▶ Task item
Would you transcribe the listing that follows word for word, skipping pictures?

▶ Data records
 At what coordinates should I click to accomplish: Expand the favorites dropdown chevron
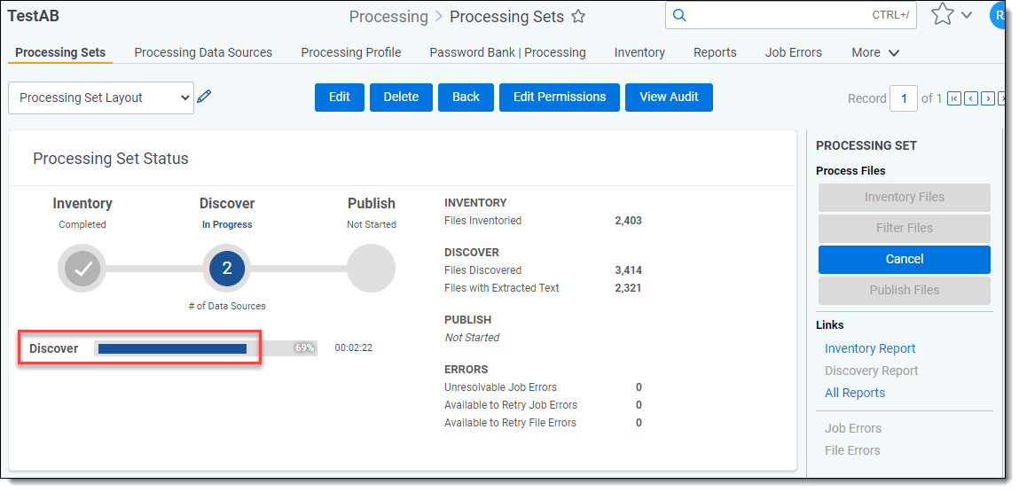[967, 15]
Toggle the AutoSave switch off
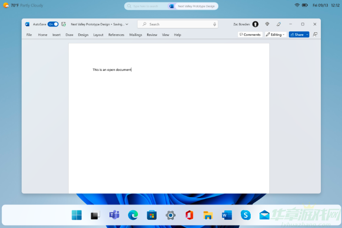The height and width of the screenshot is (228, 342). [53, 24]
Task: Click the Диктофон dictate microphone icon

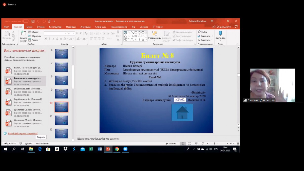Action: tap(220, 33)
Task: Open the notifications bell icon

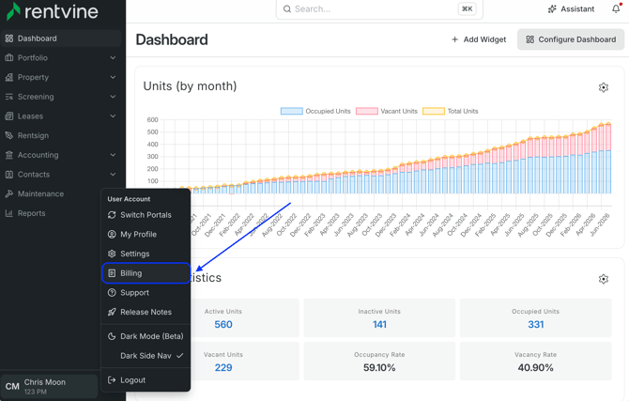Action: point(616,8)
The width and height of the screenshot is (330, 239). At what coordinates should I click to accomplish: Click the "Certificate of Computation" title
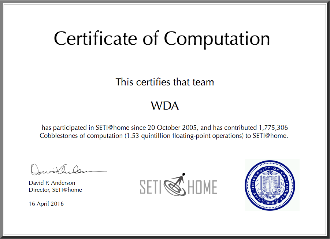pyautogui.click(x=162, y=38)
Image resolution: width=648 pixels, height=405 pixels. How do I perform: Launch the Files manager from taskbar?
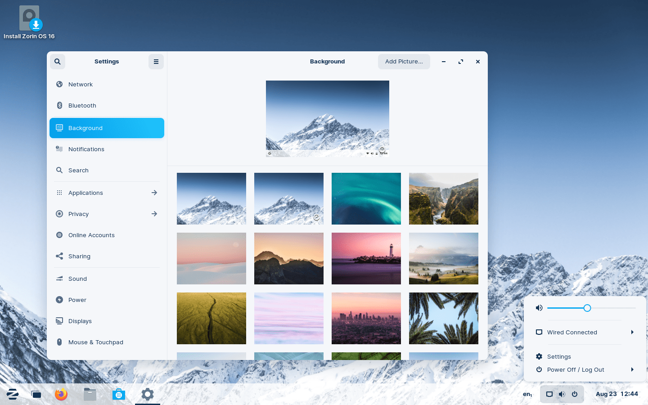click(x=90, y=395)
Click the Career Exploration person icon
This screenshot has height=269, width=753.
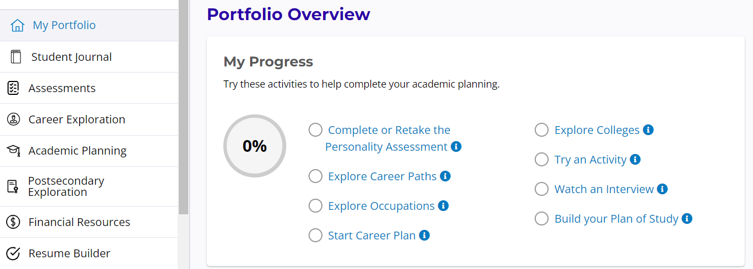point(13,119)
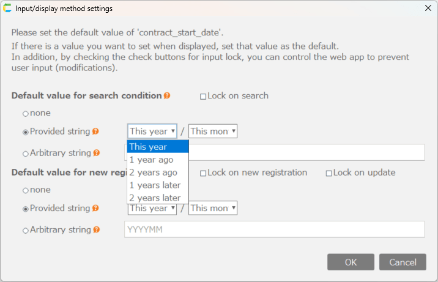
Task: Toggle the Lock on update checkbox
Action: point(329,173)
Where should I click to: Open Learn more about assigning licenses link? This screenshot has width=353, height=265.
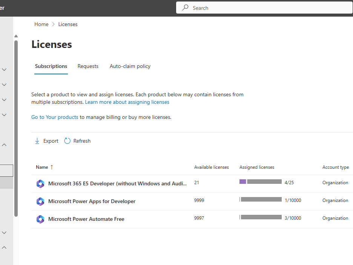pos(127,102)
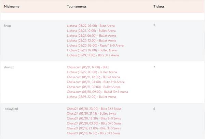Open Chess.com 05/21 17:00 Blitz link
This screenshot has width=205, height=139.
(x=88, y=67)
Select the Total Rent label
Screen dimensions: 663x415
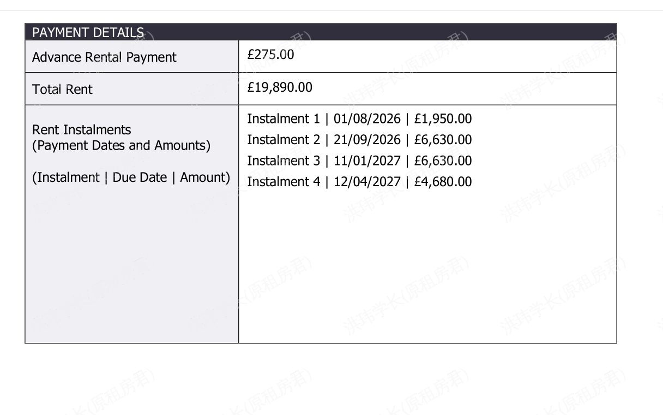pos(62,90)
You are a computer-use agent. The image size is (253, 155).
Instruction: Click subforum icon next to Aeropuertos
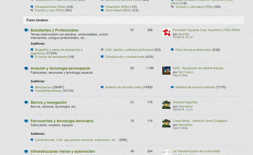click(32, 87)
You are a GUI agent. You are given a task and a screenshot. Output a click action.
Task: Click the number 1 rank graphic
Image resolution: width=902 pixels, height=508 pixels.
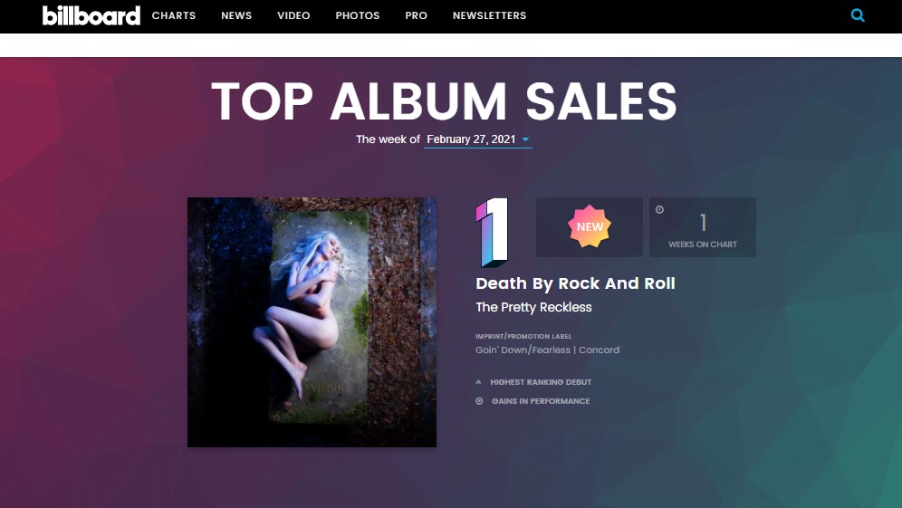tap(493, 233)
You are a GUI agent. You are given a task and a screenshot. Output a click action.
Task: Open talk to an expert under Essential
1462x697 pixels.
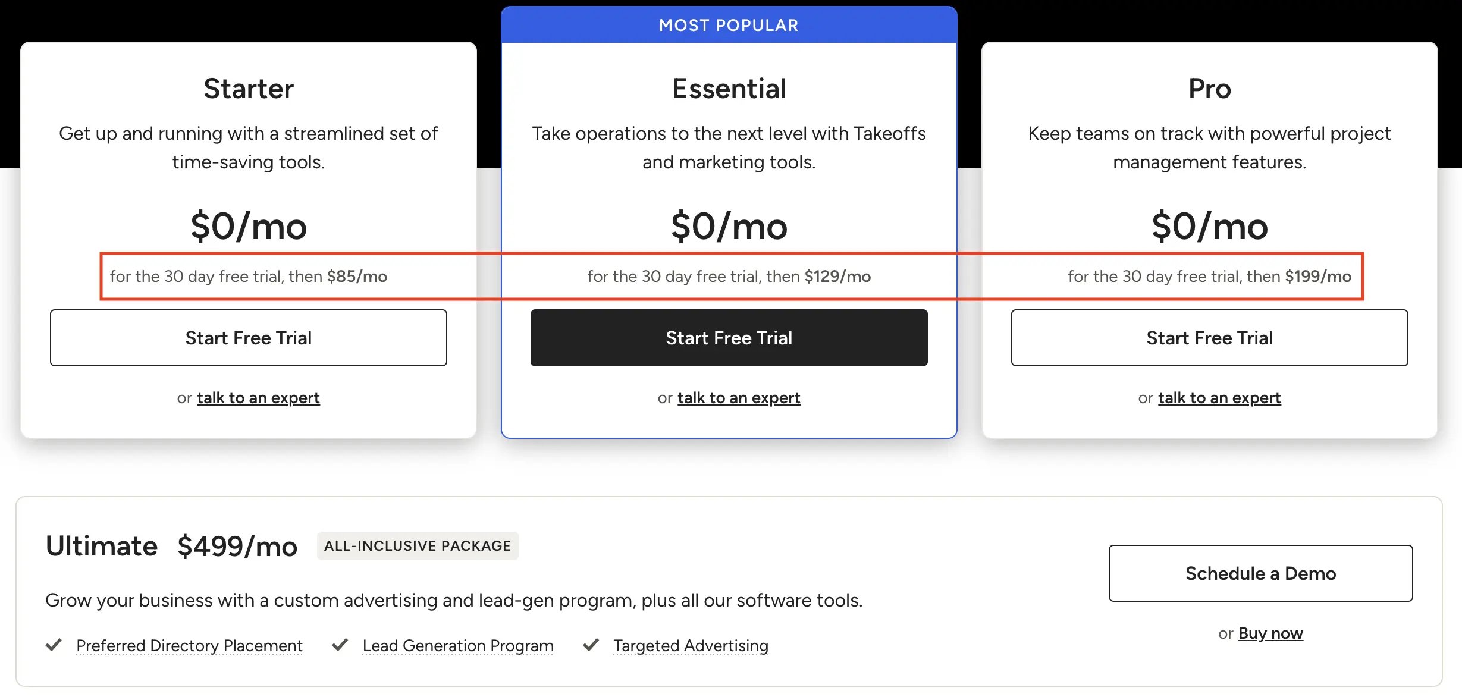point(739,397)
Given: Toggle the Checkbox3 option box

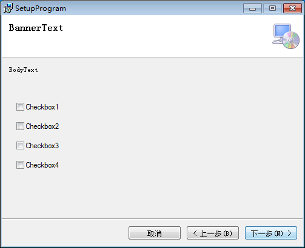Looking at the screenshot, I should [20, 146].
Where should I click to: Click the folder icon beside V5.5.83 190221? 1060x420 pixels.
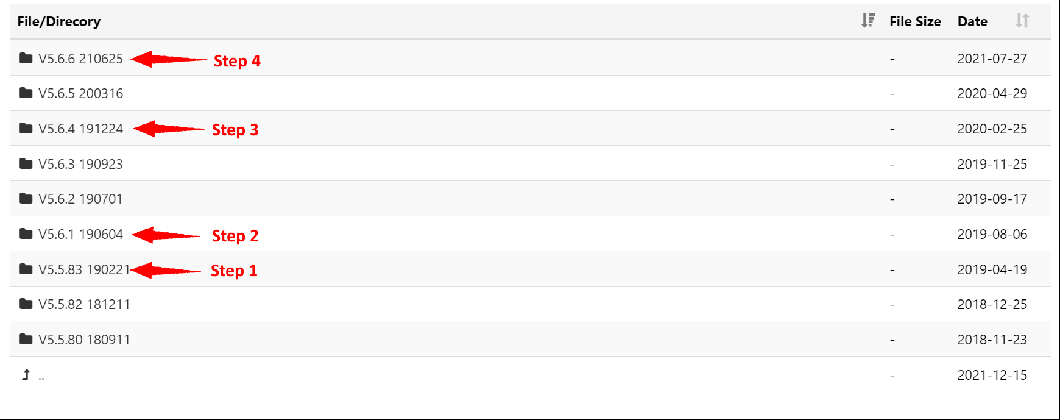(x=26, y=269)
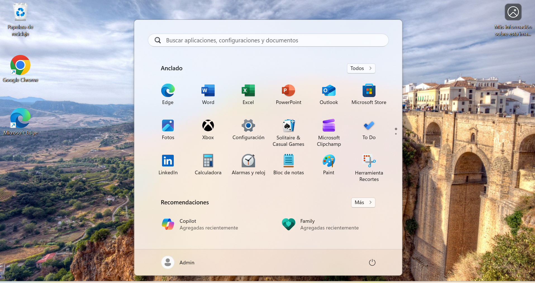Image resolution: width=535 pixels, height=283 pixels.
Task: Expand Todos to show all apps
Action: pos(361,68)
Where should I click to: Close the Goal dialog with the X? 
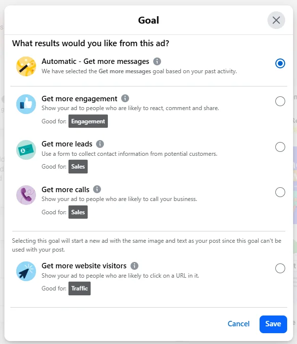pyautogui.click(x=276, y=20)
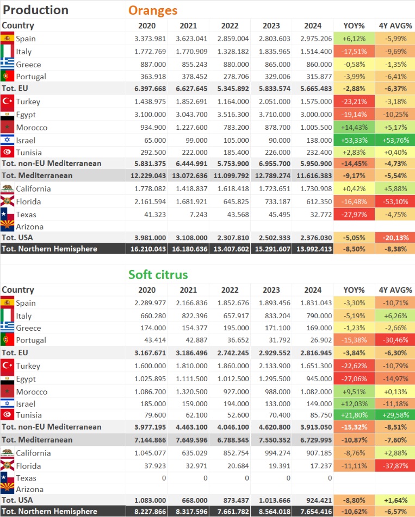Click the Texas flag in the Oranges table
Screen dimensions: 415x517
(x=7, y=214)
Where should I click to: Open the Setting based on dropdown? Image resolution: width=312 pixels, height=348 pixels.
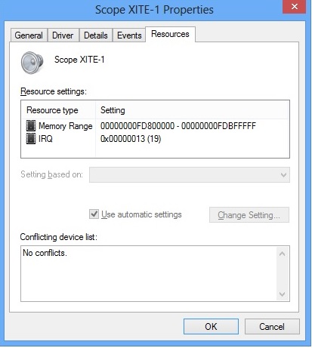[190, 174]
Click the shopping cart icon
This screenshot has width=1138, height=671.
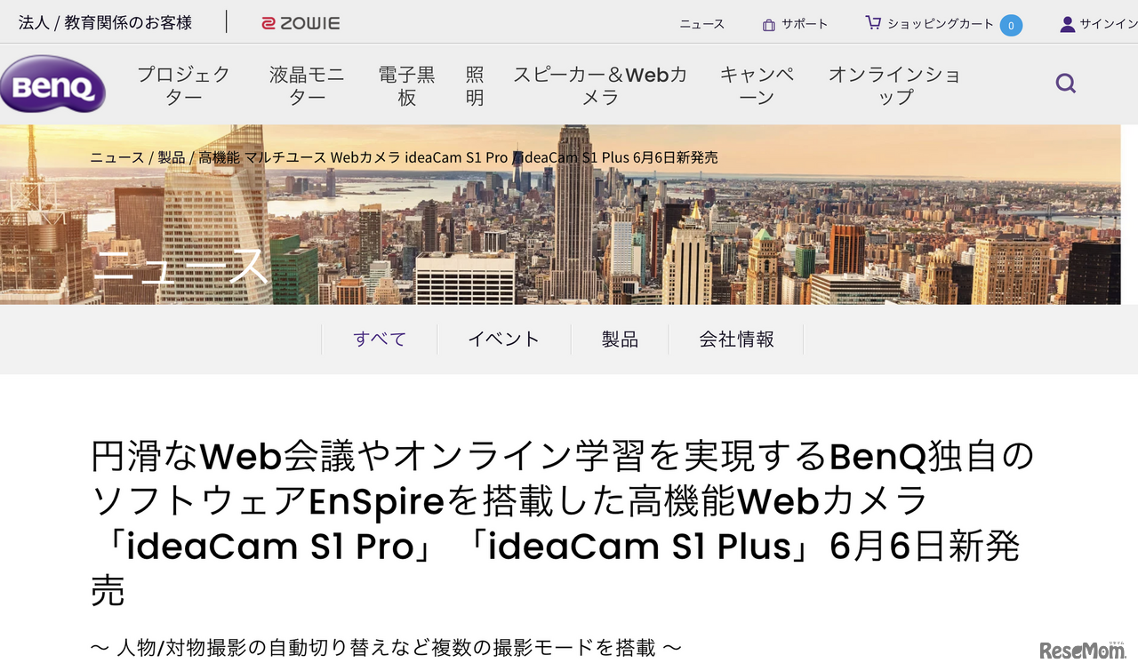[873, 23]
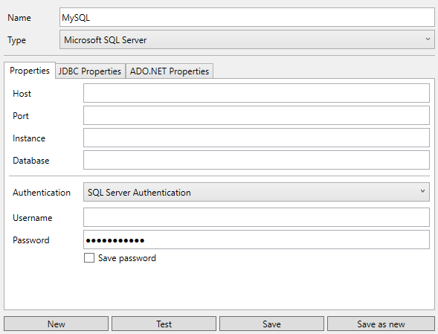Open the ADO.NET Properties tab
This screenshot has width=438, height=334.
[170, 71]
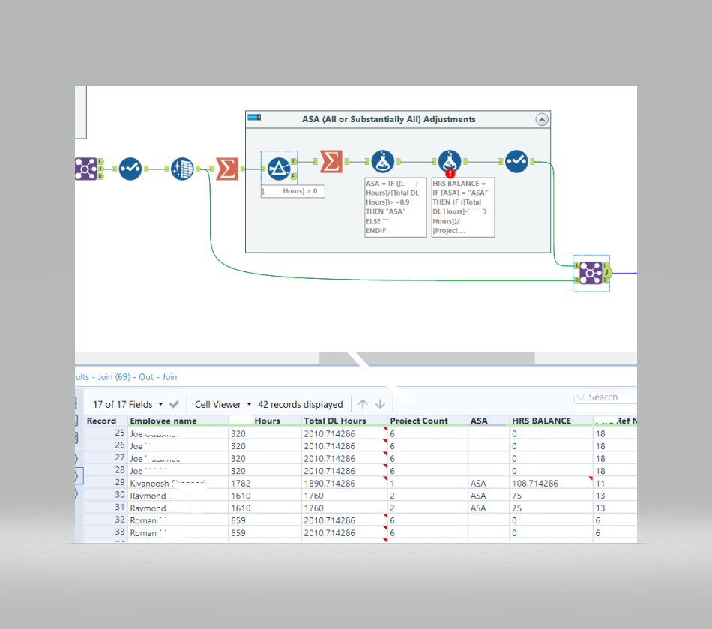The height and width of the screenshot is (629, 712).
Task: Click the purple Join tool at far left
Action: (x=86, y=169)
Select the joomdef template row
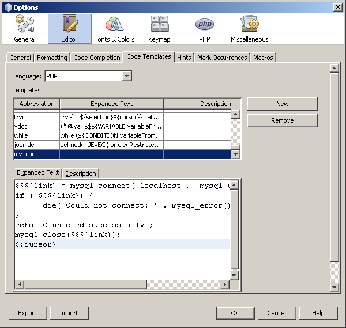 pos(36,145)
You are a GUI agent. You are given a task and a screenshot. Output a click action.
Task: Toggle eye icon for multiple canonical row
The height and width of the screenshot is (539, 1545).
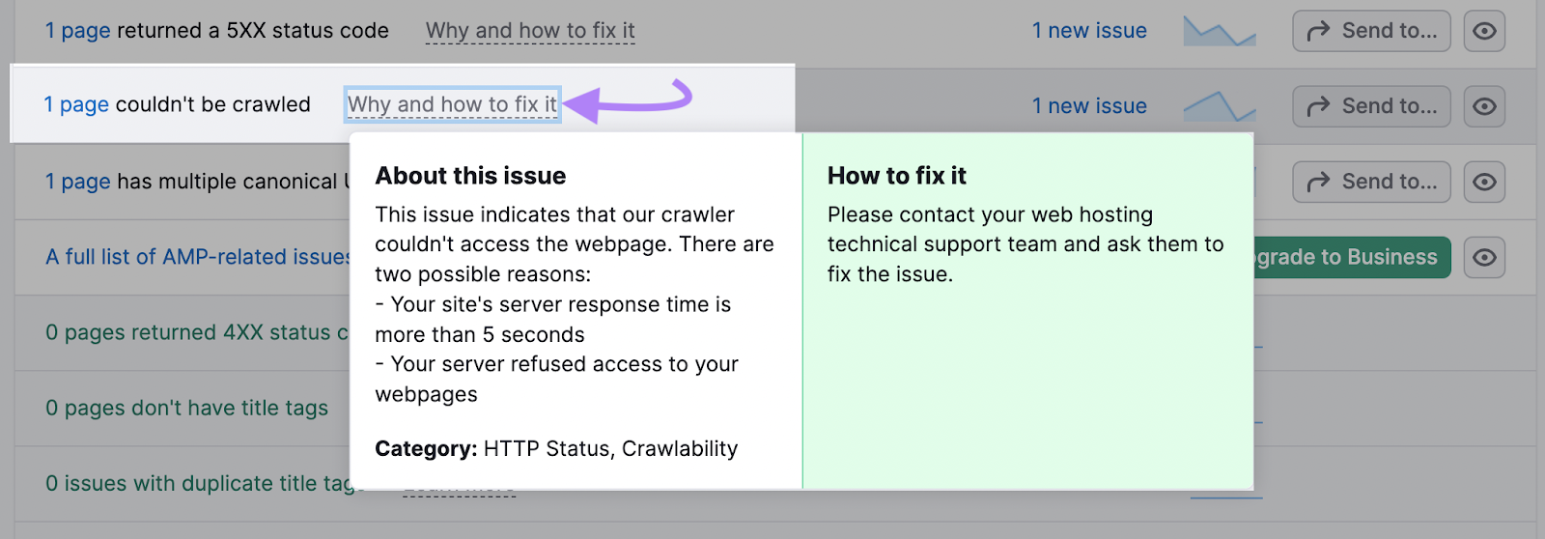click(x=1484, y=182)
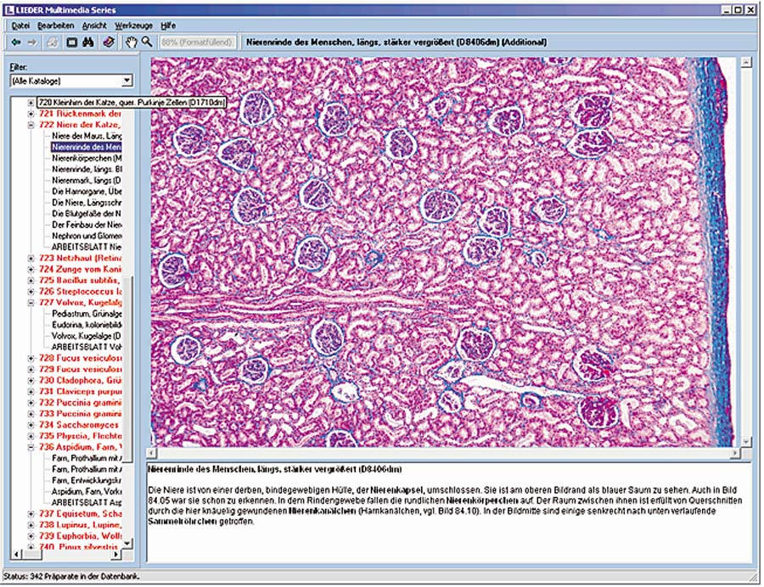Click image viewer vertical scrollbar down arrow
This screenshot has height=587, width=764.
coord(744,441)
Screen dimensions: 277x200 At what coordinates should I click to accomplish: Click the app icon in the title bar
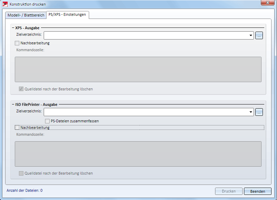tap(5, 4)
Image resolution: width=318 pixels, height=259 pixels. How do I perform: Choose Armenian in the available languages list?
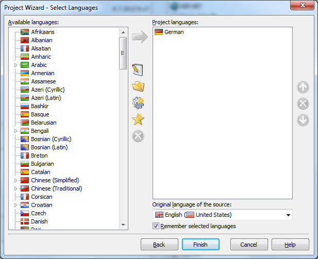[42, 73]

▶ Task result
 At what coordinates should I click to accomplish: Expand the favorites dropdown chevron
[967, 15]
Toggle the AutoSave switch off
The height and width of the screenshot is (228, 342). [53, 24]
Task: Click the Диктофон dictate microphone icon

Action: tap(220, 33)
Task: Open the notifications bell icon

Action: point(616,8)
The width and height of the screenshot is (330, 239). At what coordinates should I click to accomplish: Click the "Certificate of Computation" title
pyautogui.click(x=162, y=38)
Image resolution: width=648 pixels, height=405 pixels. How do I perform: Launch the Files manager from taskbar?
click(x=90, y=395)
Click the Career Exploration person icon
This screenshot has height=269, width=753.
point(13,119)
Task: Toggle the Lock on update checkbox
Action: point(329,173)
Where should I click to: Open Learn more about assigning licenses link? This screenshot has width=353, height=265.
pos(127,102)
Open Chess.com 05/21 17:00 Blitz link
This screenshot has width=205, height=139.
(x=88, y=67)
Select the Total Rent label
Screen dimensions: 663x415
pos(62,90)
You are a computer-use agent. The image size is (253, 155).
Instruction: Click subforum icon next to Aeropuertos
click(32, 87)
You are a GUI agent. You are given a task and a screenshot. Output a click action.
Task: Click the number 1 rank graphic
Image resolution: width=902 pixels, height=508 pixels.
tap(493, 233)
You are a GUI agent. You are given a task and a screenshot. Output a click action.
Task: Open talk to an expert under Essential
1462x697 pixels.
point(739,397)
Given: Toggle the Checkbox3 option box

Looking at the screenshot, I should [20, 146].
Where should I click to: Click the folder icon beside V5.5.83 190221? 1060x420 pixels.
(x=26, y=269)
Image resolution: width=535 pixels, height=283 pixels.
Task: Expand Todos to show all apps
Action: pos(361,68)
Where should I click to: Close the Goal dialog with the X? 
pyautogui.click(x=276, y=20)
Click the Texas flag in the Oranges table
Screen dimensions: 415x517
(x=7, y=214)
Where should I click to: Open the Setting based on dropdown? Image resolution: width=312 pixels, height=348 pixels.
[190, 174]
Click the shopping cart icon
This screenshot has width=1138, height=671.
[873, 23]
Open the ADO.NET Properties tab
This screenshot has width=438, height=334.
[170, 71]
The height and width of the screenshot is (629, 712).
Task: Click the purple Join tool at far left
Action: (x=86, y=169)
Select the joomdef template row
 pos(36,145)
You are a GUI agent. You are given a task and a screenshot. Output a click action.
Task: Toggle eye icon for multiple canonical row
The height and width of the screenshot is (539, 1545).
click(x=1484, y=182)
Click image viewer vertical scrollbar down arrow
This screenshot has height=587, width=764.
coord(744,441)
Screen dimensions: 277x200 At what coordinates should I click to accomplish: Click the app icon in the title bar
tap(5, 4)
Image resolution: width=318 pixels, height=259 pixels. How do I perform: Choose Armenian in the available languages list?
[42, 73]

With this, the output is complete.